How does Dedekind's Theorem work for a prime dividing the discriminant of a number field? Let $f \in \mathbb{Z}[x]$ be an irreducible monic polynomial, let $N$ be its splitting field, and let $G$ be the Galois group of the extension $N/\mathbb{Q}$. Let $p$ be a prime dividing the discriminant of $N$. 

I would like to say that $f$ mod $p$ must admit a quadratic factor.

We know that $p$ ramifies in $N$ (because it divides the discriminant of $N$) and hence, provided $p$ is coprime to the conductor of $\mathbb{Z}[\theta]$ (where $\theta$ is a root of $f$), we may apply Dedekind's Theorem to obtain the result. 
However, if $p$ does divide the conductor, then I am unsure about what to do. 
 A: Yes, $\overline{f}\in\mathbb{F}_p[X]$ must indeed have duplicate factors.
Let $K=\mathbb{Q}(\theta)$, where $\theta\in N$ is a root of $f$. If $\prod_{1\leq i\leq s}\overline{g}_i^{e_i}$ is the factorization of $\overline{f}$ into irreducibles in $\mathbb{F}_p[X]$, where the $g_i$ $\in$ $\mathbb{Z}[X]$ are monic, then the primes above $p$ in $\mathbb{Z}[\theta]$ are the ideals $\mathfrak{p}_i$ $=$ $p\mathbb{Z}[\theta]$ $+$ $g_i(\theta)\mathbb{Z}[\theta]$. In $\mathbb{Z}[X]$, divide $f$ by $g_i$ and write $f$ $=$ $q_ig_i$ $+$ $r_i$ with $\deg(r_i)$ $<$ $\deg(g_i)$. Then the following quite precise form of the Kummer-Dedekind Theorem applies: $\mathfrak{p}_i$ is regular, that is, $\mathbb{Z}[\theta]_{\mathfrak{p}_i}$ is a DVR, iff $\mathfrak{p}_i$ is invertible in $\mathbb{Z}[\theta]$ iff $\mathfrak{p}_i$ is prime to the conductor $\mathfrak{f}$ $=$ $(\mathbb{Z}[\theta]:\mathfrak{O}_K)$ iff $e_i$ $=$ $1$ or $r_i$ $\not\equiv$ $0$ mod $p^2$ in $\mathbb{Z}[X]$. See Theorem (8.2) in this excellent overview.
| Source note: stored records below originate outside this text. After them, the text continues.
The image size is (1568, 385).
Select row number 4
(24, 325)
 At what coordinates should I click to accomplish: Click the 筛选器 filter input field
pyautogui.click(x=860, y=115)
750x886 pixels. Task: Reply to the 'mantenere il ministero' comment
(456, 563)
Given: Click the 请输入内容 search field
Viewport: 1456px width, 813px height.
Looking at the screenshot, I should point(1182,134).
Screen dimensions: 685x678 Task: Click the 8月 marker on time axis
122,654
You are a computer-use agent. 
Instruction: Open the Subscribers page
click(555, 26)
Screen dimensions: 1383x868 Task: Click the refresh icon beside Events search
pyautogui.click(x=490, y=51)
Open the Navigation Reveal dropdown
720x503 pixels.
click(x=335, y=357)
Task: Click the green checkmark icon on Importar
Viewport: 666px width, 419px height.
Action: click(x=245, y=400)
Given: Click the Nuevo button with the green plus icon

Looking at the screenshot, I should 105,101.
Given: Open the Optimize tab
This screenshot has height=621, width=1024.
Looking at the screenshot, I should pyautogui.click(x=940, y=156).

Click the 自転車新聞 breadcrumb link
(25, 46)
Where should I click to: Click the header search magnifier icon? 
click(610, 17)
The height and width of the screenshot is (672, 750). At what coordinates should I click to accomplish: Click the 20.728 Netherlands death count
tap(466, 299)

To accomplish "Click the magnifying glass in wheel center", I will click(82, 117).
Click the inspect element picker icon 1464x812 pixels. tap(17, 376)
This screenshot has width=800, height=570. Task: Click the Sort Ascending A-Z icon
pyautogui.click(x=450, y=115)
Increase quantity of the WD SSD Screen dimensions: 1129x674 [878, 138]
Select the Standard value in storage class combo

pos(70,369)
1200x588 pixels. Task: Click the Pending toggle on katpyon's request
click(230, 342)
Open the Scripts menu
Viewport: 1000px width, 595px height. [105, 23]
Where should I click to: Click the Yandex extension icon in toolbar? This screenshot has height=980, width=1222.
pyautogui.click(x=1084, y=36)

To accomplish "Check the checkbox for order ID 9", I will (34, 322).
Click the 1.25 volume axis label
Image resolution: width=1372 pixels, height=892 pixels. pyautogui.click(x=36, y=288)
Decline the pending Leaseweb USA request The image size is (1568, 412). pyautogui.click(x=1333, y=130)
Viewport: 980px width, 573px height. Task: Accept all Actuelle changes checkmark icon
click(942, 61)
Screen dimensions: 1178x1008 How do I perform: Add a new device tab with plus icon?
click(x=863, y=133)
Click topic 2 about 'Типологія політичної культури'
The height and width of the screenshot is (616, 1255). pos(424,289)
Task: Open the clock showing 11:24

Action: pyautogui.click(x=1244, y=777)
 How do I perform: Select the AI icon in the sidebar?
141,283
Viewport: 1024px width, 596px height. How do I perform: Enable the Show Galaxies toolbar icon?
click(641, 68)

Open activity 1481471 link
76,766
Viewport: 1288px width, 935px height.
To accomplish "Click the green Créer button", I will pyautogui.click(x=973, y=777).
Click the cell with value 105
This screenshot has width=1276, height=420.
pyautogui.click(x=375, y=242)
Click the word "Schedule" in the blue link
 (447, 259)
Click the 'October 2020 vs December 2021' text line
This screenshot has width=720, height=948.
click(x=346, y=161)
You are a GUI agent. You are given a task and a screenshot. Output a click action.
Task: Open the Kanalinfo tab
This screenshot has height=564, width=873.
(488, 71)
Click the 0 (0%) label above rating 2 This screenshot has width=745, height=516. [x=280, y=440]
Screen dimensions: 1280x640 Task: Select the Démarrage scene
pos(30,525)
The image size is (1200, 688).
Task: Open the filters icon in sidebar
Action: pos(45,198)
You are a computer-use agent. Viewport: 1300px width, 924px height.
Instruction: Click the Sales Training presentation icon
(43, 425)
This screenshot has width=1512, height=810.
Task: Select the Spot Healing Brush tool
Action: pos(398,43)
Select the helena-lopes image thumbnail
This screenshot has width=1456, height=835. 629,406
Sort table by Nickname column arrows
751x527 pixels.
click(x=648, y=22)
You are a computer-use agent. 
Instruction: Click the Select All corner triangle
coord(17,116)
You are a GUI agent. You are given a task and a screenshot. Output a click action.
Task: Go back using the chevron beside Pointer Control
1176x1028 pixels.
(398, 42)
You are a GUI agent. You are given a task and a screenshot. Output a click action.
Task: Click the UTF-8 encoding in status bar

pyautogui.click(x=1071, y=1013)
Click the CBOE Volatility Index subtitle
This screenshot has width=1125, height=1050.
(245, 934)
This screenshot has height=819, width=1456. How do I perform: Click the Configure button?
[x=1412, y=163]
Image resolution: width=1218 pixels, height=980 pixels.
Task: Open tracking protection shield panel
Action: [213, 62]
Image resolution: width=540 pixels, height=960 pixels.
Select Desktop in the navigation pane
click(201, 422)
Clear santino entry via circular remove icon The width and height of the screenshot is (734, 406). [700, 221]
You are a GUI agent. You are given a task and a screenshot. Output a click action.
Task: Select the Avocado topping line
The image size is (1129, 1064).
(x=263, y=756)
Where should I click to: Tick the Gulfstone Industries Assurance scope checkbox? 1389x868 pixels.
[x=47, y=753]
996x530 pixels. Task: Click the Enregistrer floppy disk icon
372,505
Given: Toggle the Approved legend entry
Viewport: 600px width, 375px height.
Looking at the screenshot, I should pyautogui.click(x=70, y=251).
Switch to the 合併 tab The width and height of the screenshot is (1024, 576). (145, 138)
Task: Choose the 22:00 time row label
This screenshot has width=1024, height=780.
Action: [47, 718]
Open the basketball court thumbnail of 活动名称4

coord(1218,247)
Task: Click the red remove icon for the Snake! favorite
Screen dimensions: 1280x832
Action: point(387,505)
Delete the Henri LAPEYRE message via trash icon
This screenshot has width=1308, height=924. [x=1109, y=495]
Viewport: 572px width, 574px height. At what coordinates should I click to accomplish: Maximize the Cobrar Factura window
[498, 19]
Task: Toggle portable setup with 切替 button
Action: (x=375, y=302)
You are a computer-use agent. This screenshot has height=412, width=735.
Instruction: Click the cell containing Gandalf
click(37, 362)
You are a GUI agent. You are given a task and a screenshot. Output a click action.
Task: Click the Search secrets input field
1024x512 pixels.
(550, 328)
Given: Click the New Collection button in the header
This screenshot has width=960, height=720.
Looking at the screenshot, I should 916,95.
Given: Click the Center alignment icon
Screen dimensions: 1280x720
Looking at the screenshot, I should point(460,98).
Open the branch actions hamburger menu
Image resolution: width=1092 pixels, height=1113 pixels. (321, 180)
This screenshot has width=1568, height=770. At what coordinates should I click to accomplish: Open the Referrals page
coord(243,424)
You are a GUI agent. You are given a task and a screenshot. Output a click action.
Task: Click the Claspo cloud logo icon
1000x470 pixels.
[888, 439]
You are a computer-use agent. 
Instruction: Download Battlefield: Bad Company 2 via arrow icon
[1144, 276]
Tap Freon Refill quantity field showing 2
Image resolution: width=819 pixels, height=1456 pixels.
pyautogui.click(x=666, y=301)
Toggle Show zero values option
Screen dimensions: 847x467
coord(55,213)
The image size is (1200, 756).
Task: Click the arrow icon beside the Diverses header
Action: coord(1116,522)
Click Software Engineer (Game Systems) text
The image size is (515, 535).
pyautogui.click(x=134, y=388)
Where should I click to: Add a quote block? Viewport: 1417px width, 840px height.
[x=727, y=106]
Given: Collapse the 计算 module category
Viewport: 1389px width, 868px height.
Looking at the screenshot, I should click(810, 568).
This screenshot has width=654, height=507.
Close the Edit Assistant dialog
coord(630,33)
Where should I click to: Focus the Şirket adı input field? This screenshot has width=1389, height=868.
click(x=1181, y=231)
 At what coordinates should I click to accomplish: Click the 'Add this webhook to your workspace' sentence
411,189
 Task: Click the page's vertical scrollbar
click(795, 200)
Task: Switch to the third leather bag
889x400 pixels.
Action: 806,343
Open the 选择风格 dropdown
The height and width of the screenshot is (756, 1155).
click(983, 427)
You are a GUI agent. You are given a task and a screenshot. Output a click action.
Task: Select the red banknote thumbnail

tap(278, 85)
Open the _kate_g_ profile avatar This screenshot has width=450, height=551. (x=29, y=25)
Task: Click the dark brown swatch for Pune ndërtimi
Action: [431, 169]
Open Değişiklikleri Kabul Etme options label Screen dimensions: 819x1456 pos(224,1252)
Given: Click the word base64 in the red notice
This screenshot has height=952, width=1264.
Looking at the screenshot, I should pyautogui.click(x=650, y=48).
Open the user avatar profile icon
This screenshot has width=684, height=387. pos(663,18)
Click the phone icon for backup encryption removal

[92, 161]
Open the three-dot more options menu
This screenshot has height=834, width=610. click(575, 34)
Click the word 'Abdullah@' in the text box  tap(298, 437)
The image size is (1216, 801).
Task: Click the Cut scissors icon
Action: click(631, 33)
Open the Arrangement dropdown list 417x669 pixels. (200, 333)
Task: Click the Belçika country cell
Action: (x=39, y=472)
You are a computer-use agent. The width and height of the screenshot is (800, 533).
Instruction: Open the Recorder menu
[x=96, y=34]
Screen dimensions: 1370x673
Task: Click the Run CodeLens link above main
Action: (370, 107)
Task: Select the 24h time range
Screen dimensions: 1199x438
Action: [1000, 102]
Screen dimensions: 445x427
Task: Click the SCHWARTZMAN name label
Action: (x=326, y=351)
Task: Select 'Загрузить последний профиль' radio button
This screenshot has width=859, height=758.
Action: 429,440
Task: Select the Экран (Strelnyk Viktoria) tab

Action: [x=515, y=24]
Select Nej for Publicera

For regular $\mathfrak{p}_i$, the ideal $\mathfrak{p}_i\mathfrak{O}_K$ is prime, and it contributes with exponent exactly $e_i$ to the prime factorization of $p$ in $\mathfrak{O}_K$. So, if all $e_i$ $=$ $1$, every $\mathfrak{p}_i$ is regular, and $p\mathfrak{O}_K$ $=$ $\prod_{1\leq i\leq s}P_i$ is the prime factorization of $p$ in $\mathfrak{O}_K$, where $P_i$ $=$ $\mathfrak{p}_i\mathfrak{O}_K$. Hence $p$ is unramified in $K$. But then $p$ is unramified in every conjugate of $K$ in $N$, so in $N$ itself - contradicting the assumption.
Incidentally, one has $\prod_{1\leq i\leq s}\mathfrak{p}_i^{e_i}\subseteq p\mathbb{Z}[\theta]$, with equality iff all $\mathfrak{p}_i$ are regular. When $\mathfrak{p}_i$ is singular (i.e. not regular, i.e. $e_i$ $\geq$ $2$ and $r_i$ $\equiv$ $0$ mod $p^2$), Theorem (8.2) provides, as a bonus, an explicit integer of $K$ that is not in $\mathbb{Z}[\theta]$, namely $\gamma$ $=$ $q_i(\theta)/p$. The order $\mathbb{Z}[\theta,\gamma]$ thus takes you one step closer to finding the ring of integers $\mathfrak{O}_K$.